Mas o fascismo era na Europa. Por que os brasileiros se preocuparam com isso? A década de 1930 foi um período extremamente turbulento na história mundial. Pense na crise do liberalismo, na quebra da Bolsa de Valores em Nova York, em 1929, na radicalização do comunismo e na ascensão de governos fascistas na Alemanha e Itália. Foi um período intenso de polarização, que culminou no que conhecemos como a Segunda Guerra Mundial. O Brasil não ficou de fora. Em 1932, Plínio Salgado fundou a Ação Integralista Brasileira (AIB), diretamente inspirada no fascismo italiano. Os integralistas ganharam o apoio das elites da época, especialmente em São Paulo, e eram notoriamente violentos com grupos de oposição da esquerda. "O antifascismo é reação a algo, esse é um ponto importante de lembrar", explica Leandro Gonçalves.
Então a FUA era uma grande união de progressistas? Sim e não. A FUA era alinhada ao pensamento de Leon Trotsky, um dos líderes da Revolução Russa de 1917, que já havia rompido com Joseph Stalin e vivia no exílio. O PCB (Partido Comunista Brasileiro), por sua vez, seguia diretrizes da Internacional Comunista, e só reconhecia correntes alinhadas à União Soviética. Para "trotskistas", o fascismo era uma ameaça iminente para todo mundo, por isso o grupo defendia a formação da frente única. Já os comunistas do PCB não queriam de jeito nenhum se associar aos sociais-democratas. Por isso, o PCB ficou oficialmente de fora do evento. No entanto, membros do PCB chegaram a participar informalmente em alguns atos, em especial da Batalha da Sé, em 1934. O PCB formou sua própria frente antifascismo, em resposta ao integralismo.

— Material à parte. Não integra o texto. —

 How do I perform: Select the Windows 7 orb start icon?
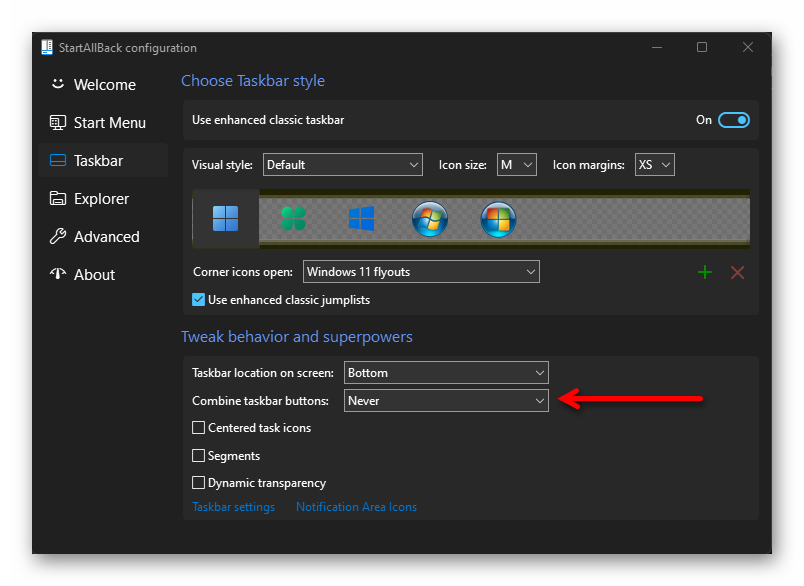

O que a FUA fazia? O carro-chefe da Frente era a articulação de comícios, manifestações e a distribuição do impresso "O Homem Livre", na cidade de São Paulo -- jornal que acabou virando divulgador da FUA, devido à alta qualidade do impresso, com seus textos críticos aos governos fascistas. Nos primeiros volumes, o impresso até dedicou uma coluna para responder a um artigo do "Deutscher Morgen", jornal oficial do Partido Nazista Brasileiro. A ação mais comentada e direta com participação da FUA, entretanto, foi a famosa Batalha da Praça da Sé.
Já teve batalha na Praça da Sé? Sim. O evento também ficou conhecido como "Revoada dos Galinhas Verdes" -- um confronto violento da FUA e outras organizações e frentes de esquerda contra os integralistas da AIB, em 7 de outubro de 1934. Não foi uma batalha espontânea. Os integralistas disputavam espaço e território, promoviam eventos e desfiles pelo país. Em 20 de abril daquele ano, 4.000 membros da AIB desfilaram nas ruas do Rio de Janeiro, usando suas camisas verdes, calças e gravatas. Um mês depois, três mil marcharam em São Paulo. Houve até uma marcha mais tímida em Salvador.

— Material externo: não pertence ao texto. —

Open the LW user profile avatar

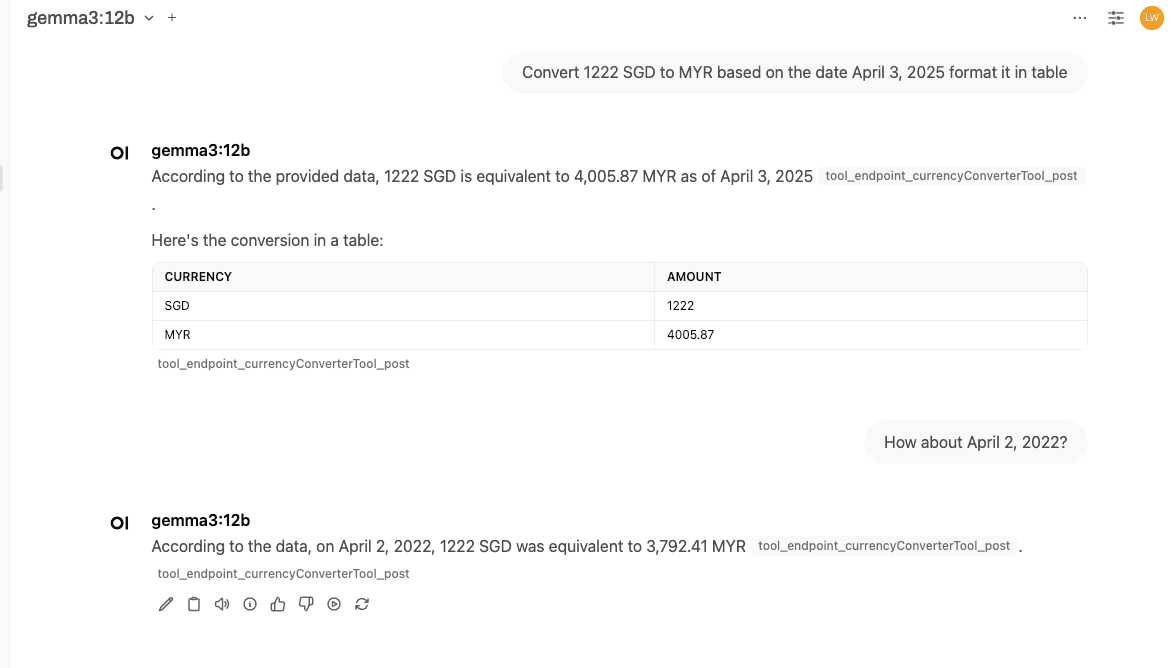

E o confronto começou como? Em 3 de outubro, o clima fechou de vez na cidade de Bauru, no interior de São Paulo, quando a AIB da cidade organizou uma grande festa para receber Plínio Salgado, em comemoração à Revolução de 30. Preparados para desfilarem pelas ruas da cidade, foram repreendidos por populares e por membros do Sindicato dos Empregados e Operários da Estrada de Ferro Noroeste do Brasil. No tumulto, um tiro foi disparado e o alvo era claro: Plínio Salgado, líder da AIB ao lado de Gustavo Barroso e Miguel Reale. "Foi uma confusão. Comerciantes fecharam as portas e o confronto foi estabelecido: de um lado, integralistas milicianos (havia um milícia armada dentro da AIB) e, do outro, sindicalistas. Houve um morto e quatro feridos, todos integralistas. O morto era um operário servente da ferrovia da estrada de ferro e membro da AIB", conta Gonçalves.
Como foi parar em São Paulo? Quatro dias depois, estava prevista uma marcha integralista na capital, ao lado de seus colegas fascistas. Segundo historiadores, há uma disputa de narrativas em cravar quem, de fato, convocou uma contra-manifestação. No entanto, todas as frentes antifascistas se juntaram naquele dia com um único propósito: esmagar o desfile da AIB. "Foram quatro horas de tiroteio na Praça da Sé, resultando em seis mortos e 50 feridos", conta Gonçalves. Entre os mortos, dois agentes policiais, um guarda civil, três integralistas e um estudante antifascista, Décio Pinto de Oliveira.
E por que 'galinhas verdes'? Para não serem mortos, fascistas brasileiros tiraram as camisas verdes que os caracterizavam e deixaram a praça forrada com suas vestimentas. O nome "Revoada dos Galinhas Verdes" refere-se a isso. Em de seus impressos, o jornalista satírico Barão de Itararé publicou uma corruptela do lema da AIB, de "Deus, Pátria e Família" para "Adeus Pátria e Família".
O que aconteceu depois da Batalha? A FUA já estava mais ou menos adormecida antes da Batalha da Praça da Sé, em 1934. No entanto, a repercussão positiva da batalha contra a AIB forjou um caldo perfeito para fermentar o sentimento antifascista e a formação de uma frente eleitoral das esquerdas, todas bastante críticas à Constituinte de Getúlio Vargas. Para Plínio Salgado, a presença de antifascistas em São Paulo não facilitou sua vida. De 1939 a 1946, ele viveu exilado em Portugal. Quando tentou retornar para São Paulo, com o fim da Segunda Guerra Mundial, foi vaiado na chegada e teve que se estabelecer, por fim, no Rio de Janeiro.
A FUA foi tão importante assim? Apesar da atuação curta, a importância da Batalha da Sé e a existência de uma reação ativa e forte contra o fascismo na época pavimentou o caminho para a articulação de frentes de oposição contra o autoritarismo, como a Aliança Nacional Libertadora (ANL), que pouco tempo depois organizou a Revolta Comunista de 1935, liderada por Luís Carlos Prestes. Quase um século depois, o sentimento antifascista voltou à pauta e tem mobilizado grupos e indivíduos que se colocam contra governos autoritários e suas forças policiais violentas. No Brasil, grupos antifascistas afirmam que a gestão e as falas de Jair Bolsonaro (sem partido) possuem diversos pontos em comum com regimes fascistas históricos. Atualmente, a bandeira antifascista já é levantada por grupos como entregadores de aplicativo, torcidas organizadas e até policiais brasileiros.